Before you select species:
Right tree, right place: Every species of tree has different requirements,. Understand the space in which you are planning for tree planting before finalizing your selection. Work with a qualified professional, or reach out to your local extension agent for assistance.
Arlington County has a Natives Preferred policy for planting on County property, and local native trees are required in Resource Protection Areas, Natural Lands or Natural Resource Conservation Areas
Chesapeake Bay Ordinance credits and spacing:
This spreadsheet serves as Appendix E to the Chesapeake Bay Preservation Ordinance Guidance Manual, with the following credits and spacing requirements:
Shade & Maximum Environmental Benefit
Shade trees can significantly alter the microclimate around a home, resulting in a more comfortable environment and significant savings in heating and cooling costs over time. Large shade trees also provide the most significant stormwater and wildlife benefit.

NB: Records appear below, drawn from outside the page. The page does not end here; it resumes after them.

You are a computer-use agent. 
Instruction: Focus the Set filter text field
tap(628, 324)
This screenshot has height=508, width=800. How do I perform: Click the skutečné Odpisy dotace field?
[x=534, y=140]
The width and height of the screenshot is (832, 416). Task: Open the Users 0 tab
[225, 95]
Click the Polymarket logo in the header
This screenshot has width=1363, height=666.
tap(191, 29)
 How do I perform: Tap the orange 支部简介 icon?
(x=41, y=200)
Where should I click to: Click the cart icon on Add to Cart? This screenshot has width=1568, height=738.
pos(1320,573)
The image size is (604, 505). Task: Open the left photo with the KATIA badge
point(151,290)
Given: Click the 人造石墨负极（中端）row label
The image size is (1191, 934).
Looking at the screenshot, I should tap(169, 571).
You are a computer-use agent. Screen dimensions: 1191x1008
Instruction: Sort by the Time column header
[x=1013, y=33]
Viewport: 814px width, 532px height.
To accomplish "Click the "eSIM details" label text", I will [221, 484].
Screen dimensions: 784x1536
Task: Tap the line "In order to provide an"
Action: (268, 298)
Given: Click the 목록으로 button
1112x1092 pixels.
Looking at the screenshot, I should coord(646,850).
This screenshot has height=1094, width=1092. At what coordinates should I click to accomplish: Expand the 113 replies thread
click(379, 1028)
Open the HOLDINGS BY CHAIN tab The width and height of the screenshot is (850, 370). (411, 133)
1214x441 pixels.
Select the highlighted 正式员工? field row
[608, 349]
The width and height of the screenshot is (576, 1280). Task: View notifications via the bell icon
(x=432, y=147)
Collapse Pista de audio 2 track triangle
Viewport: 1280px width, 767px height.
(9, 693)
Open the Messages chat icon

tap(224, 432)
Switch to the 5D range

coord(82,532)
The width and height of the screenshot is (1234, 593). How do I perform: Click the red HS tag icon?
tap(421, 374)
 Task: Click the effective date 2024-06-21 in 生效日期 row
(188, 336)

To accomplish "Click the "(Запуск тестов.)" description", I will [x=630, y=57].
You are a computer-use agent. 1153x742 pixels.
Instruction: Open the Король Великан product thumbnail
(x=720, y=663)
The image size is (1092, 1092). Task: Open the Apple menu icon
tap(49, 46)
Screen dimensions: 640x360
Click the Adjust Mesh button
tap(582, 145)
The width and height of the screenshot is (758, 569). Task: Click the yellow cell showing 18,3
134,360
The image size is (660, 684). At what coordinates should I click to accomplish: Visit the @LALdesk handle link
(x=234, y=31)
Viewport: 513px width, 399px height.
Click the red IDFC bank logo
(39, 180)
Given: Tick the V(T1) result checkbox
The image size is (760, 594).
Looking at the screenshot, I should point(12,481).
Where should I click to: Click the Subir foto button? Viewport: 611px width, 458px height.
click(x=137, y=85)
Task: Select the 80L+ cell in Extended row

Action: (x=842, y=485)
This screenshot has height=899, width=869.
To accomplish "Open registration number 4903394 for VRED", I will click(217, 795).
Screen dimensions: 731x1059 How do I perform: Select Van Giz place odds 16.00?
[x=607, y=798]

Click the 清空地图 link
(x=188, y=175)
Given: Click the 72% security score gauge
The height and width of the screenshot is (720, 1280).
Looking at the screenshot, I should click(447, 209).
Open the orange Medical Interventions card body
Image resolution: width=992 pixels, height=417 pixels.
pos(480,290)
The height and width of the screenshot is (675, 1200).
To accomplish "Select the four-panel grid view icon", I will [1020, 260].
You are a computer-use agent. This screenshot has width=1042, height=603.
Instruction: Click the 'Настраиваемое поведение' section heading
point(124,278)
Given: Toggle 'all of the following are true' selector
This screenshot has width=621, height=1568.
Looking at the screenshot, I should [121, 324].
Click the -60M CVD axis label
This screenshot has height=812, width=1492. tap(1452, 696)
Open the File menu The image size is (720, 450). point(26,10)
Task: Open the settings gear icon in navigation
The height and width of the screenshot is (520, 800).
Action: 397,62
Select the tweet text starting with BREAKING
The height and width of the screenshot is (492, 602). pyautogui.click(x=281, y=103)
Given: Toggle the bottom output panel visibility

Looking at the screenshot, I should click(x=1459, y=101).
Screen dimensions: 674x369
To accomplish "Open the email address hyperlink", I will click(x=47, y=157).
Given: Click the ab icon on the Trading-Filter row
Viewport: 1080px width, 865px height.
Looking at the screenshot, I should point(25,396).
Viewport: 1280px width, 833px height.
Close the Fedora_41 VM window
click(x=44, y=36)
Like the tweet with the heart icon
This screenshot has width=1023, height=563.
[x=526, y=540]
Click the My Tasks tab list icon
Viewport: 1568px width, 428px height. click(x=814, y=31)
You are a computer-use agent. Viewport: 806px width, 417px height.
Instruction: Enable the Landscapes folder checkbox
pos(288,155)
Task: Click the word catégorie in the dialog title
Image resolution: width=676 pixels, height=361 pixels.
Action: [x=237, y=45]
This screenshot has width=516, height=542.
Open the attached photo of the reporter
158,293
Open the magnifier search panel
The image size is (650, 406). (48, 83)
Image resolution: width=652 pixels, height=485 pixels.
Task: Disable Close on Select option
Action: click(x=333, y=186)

These trees should be planted with the future in mind. Be aware of overhead powerlines or nearby structures when planting these trees.
Shade Tree List(PDF, 180KB)
Small Spaces & Accent
A list of trees perfect for accents, ornamental display, or spaces with low soil space. Consider these species when filling out a landscape, or when maintenance budget is limited. Appropriate for planting under most overhead utilities, however, these species have not been reviewed by Dominion Virginia Power, and utility companies maintain the right to prune or trim any trees or vegetation away from their lines.
Small Tree List(PDF, 307KB)
Screening & Shade in the Summer, Wind Breaks in the Winter
Evergreen trees provide great screening, shade in the summer, and wind breaks in the winter. Evergreen trees also provide year-round wildlife food, crucial for survival during the winter.
Some of the larger evergreens should be planted with the future in mind. Be aware of overhead powerlines or nearby structures when planting these trees.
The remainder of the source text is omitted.